Camille cracha une mèche de cheveux de sa bouche, et sourit malgré le froid de la paroi contre sa joue.
« Vous voulez parler de mon père, capitaine ? C'est un sujet que je connais bien. Mais moi aussi, j'ai des questions. »
Elle sentit les mains qui la tenaient hésiter une fraction de seconde. Le doute. Elle venait de glisser un caillou dans la chaussure d'un homme qui se croyait invulnérable.
« Intéressons-nous peut-être à qui vous manipulait vraiment », dit-elle. « Parce qu'un homme qui croit sauver son pays en éteignant la lumière n'a souvent rien compris à ce que son pays regardait. »
Le poing de Duret s'abattit sur la console à côté d'elle.
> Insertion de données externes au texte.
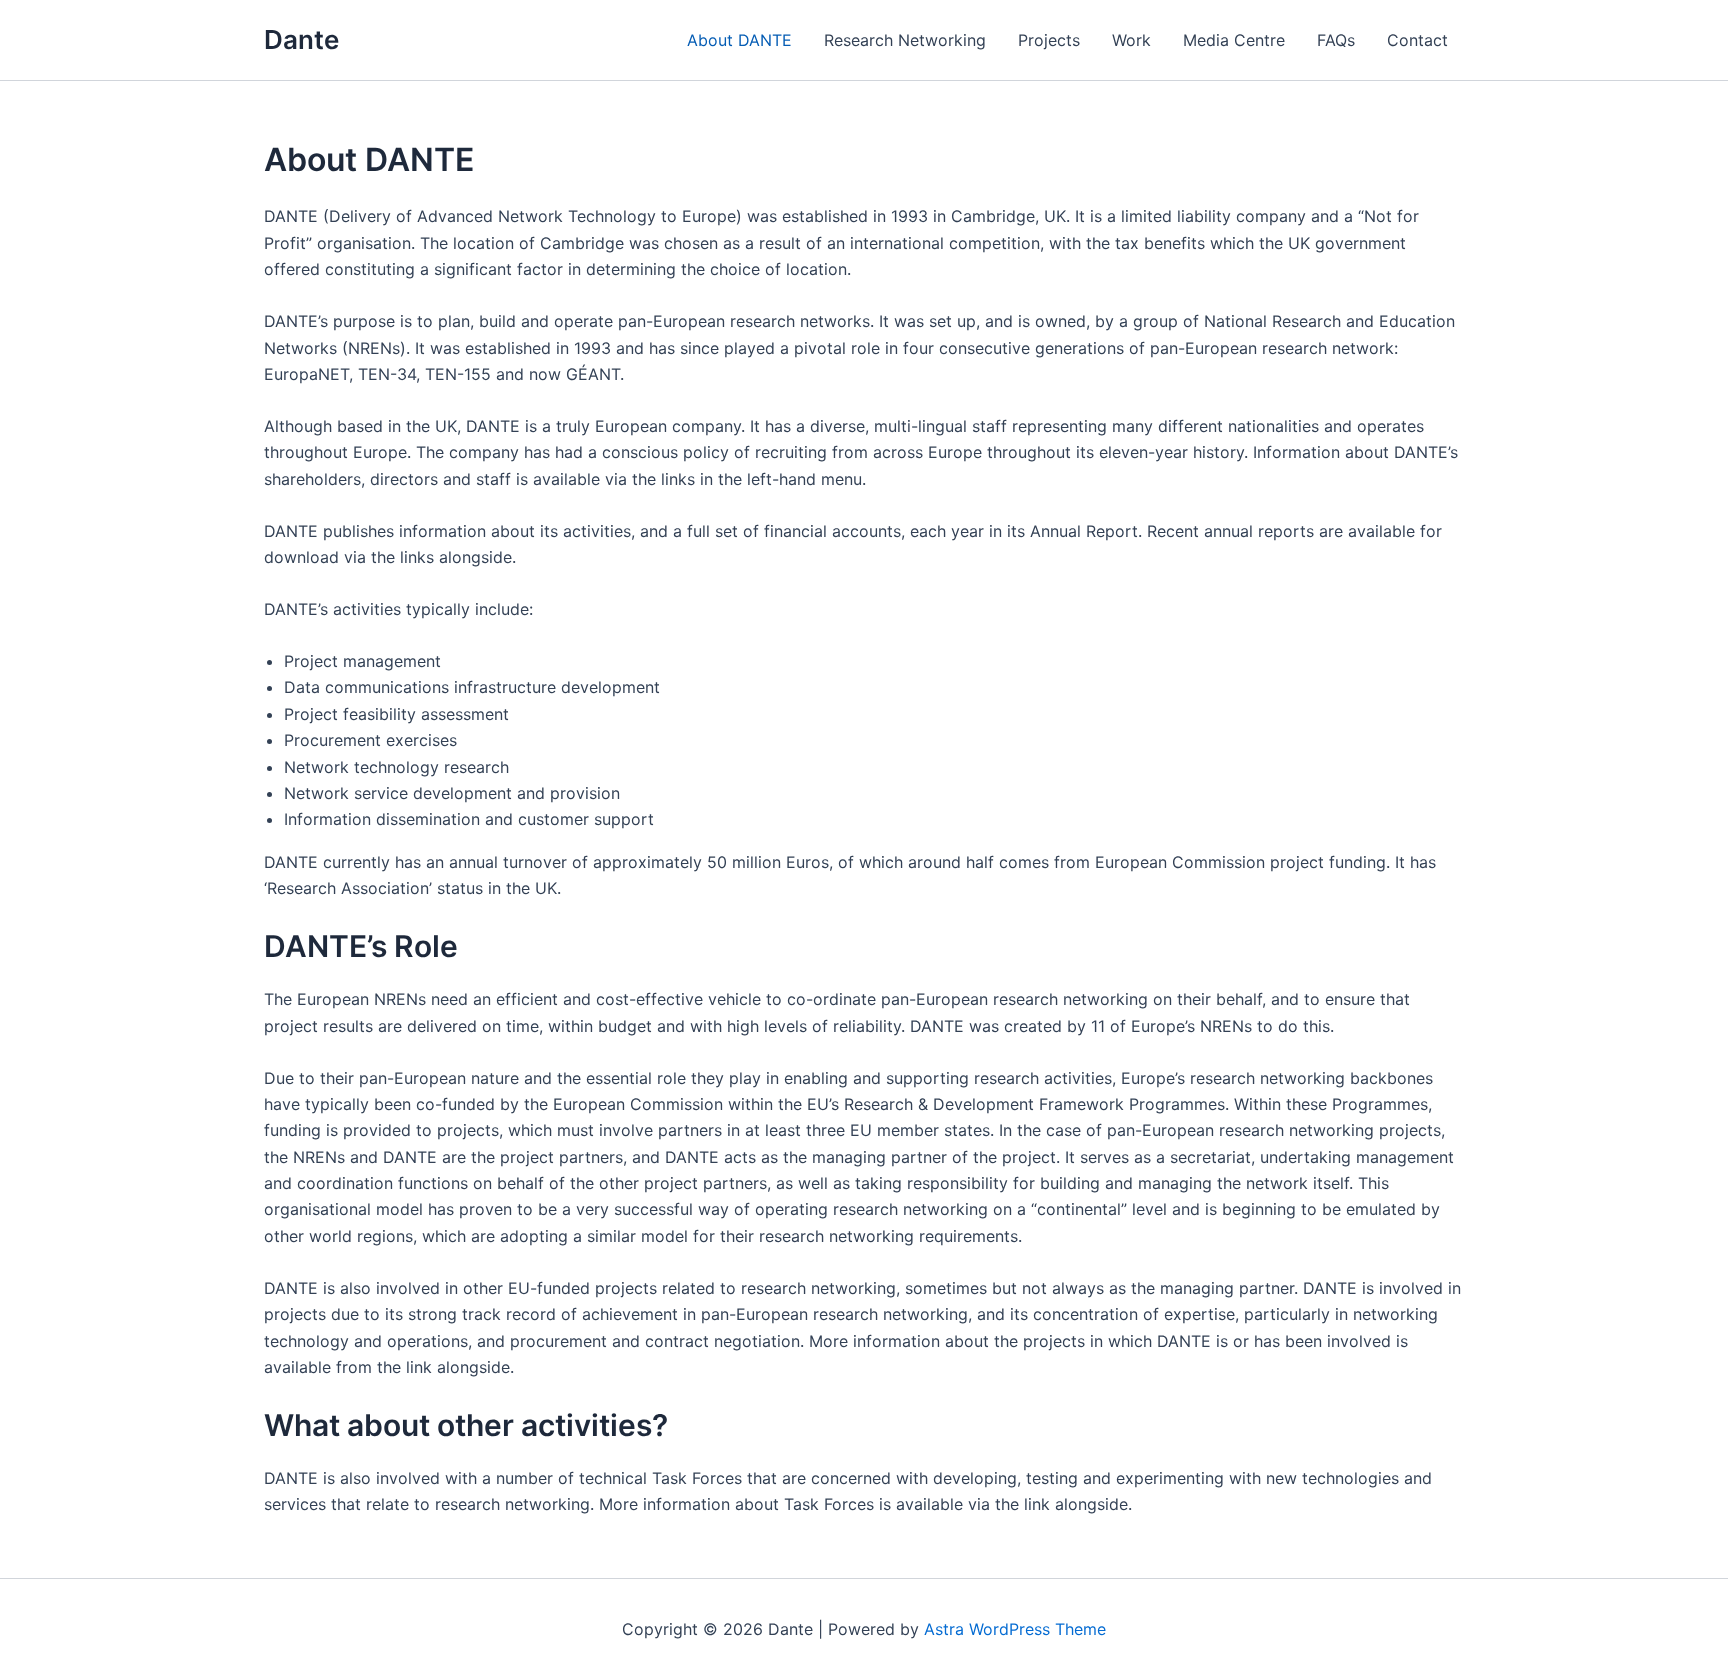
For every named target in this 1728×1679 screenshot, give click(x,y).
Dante (301, 39)
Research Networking (905, 40)
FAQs (1336, 40)
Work (1131, 40)
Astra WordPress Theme (1015, 1629)
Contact (1417, 40)
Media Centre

Il ne mordit pas à l'hameçon — pas encore. Mais il avait marqué une hésitation.
L'un des soldats la tira debout et la poussa vers une porte qui s'ouvrait sur un couloir étroit, éclairé d'une lumière orange.
Elle avait dix-huit fioles d'insuline dans une sacoche désormais entre les mains de l'ennemi.
Elle avait encore ses mots dans la gorge.
Et elle avait vu le doute traverser l'œil d'un homme puissant comme une fissure dans une digue.